Right now, the company is a flailing combo.

The utilities side of the business distributes electricity, water and natural gas to 1.2 million customers, mostly located in four U.S. states. Algonquin also owns and develops renewable energy – specifically, wind and solar power – and has an ownership stake in Atlantica Sustainable Infrastructure PLC.

The two divisions fit well together for years, and Algonquin delighted investors with a green stock and a big dividend – until sputtering profits and rising borrowing costs hammered the share price last year and the company slashed its dividend by 40 per cent in January.

This week, Algonquin announced that it will pursue a sale of its renewables assets, siding with a number of activist investors who had argued that the utilities division would operate better on its own and attract investors back to the stock.

If investors were looking for clarity from the announcement, though, they didn’t get it.

There is no buyer for the renewables yet and there is no indication of whether the assets will be sold whole or piecemeal – though Christopher Huskilson, the company’s interim chief executive officer, said he believed there was greater value in selling the assets as one.

What’s more, Mr. Huskilson declined to provide an expected price range for the sale. And with clean-energy stocks continuing to struggle this year – the iShares Global Clean Energy ETF, an exchange-traded fund that provides global exposure to the green-power theme, is down 15 per cent – it looks like a buyer’s market.

“Despite a confident tone from Algonquin on the ability to transact at a fair valuation, it offered no details on timeline and expected proceeds,” Mark Jarvi, an analyst at CIBC Capital Markets, said in a note.

The share price, which rebounded as high as $11.93 in May, fell to six-month lows this week. The stock closed Friday at $10.04 in Toronto, down 2.4 per cent.

Algonquin is also facing stiff competition for investor attention.

For anyone interested in Canadian renewable energy stocks with strong growth, there are plenty to choose from, including Northland Power Inc., Boralex Inc. and Brookfield Renewable Partners LP. Investors who lean toward safe, dividend-generating utilities can find opportunities in Fortis Inc., Emera Inc. and Hydro One Ltd.

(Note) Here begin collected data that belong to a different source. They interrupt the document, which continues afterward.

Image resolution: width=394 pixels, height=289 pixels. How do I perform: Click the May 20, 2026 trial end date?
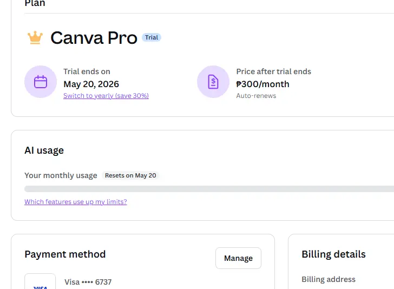(x=91, y=84)
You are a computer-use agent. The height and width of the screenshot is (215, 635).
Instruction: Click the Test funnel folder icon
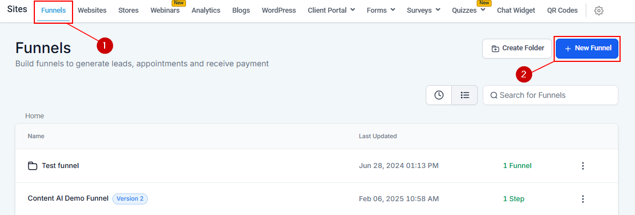[33, 166]
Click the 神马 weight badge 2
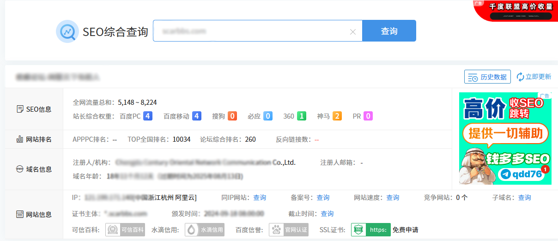Screen dimensions: 558x241 pos(337,116)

So why bother with Algonquin?

The company’s strategy, backed by activist investors, goes like this: The proceeds from the sale of the renewables assets can be used to pay down debt and buy back shares, bolstering Algonquin’s investment-grade credit rating and its dividend.

Though valuations for renewables assets are down from recent highs, owing to rising interest rates that skewered many growth stocks over the past year, demand for clean energy among pension funds and other long-term investors remains strong.

This demand should lead to a reasonable sale price by today’s standards. In any case, Algonquin’s floundering stock implies that low expectations are already baked in.

As a regulated utility, Algonquin could shine. Without the renewables business, the utility will offer investors a simpler and more predictable business that can be easily compared with other utilities.

Starboard Value LP, one of the activist investors that had pushed for a restructuring, argued in a letter to Algonquin’s strategic review committee last month that the utility is “top tier,” yet valued at a substantial discount to peers.

The investor believes that the water distribution business is extremely valuable, and should trade at a premium relative to electricity and gas utility assets.

Starboard did not respond to a request for comment following Algonquin’s announcement on Thursday, but analysts have weighed in.

David Quezada of Raymond James estimates that the stand-alone utility can trade with a valuation of 16 to 17 times earnings per share, up from the current price-to-earnings ratio of 13.

Not everyone is so sure about this rosy outlook, though. Mr. Jarvi, for one, believes that the valuation of the utility will lag the peer average, given specifics related to Algonquin’s jurisdictional footprint. He estimates the P/E ratio will be just 14, which could undermine a recovery in the stock.

The retreating share price over the past two trading days suggests that many other investors are similarly skeptical.

Still, the uncertainty surrounding Algonquin’s plans isn’t necessarily a bad thing. The depressed share price – it has fallen 45 per cent over the past 12 months – points to a beaten-up and unpopular stock that looks cheap.

The downside risk seems limited, while the upside opportunity appears achievable. For success, the utility merely needs to start trading like a utility.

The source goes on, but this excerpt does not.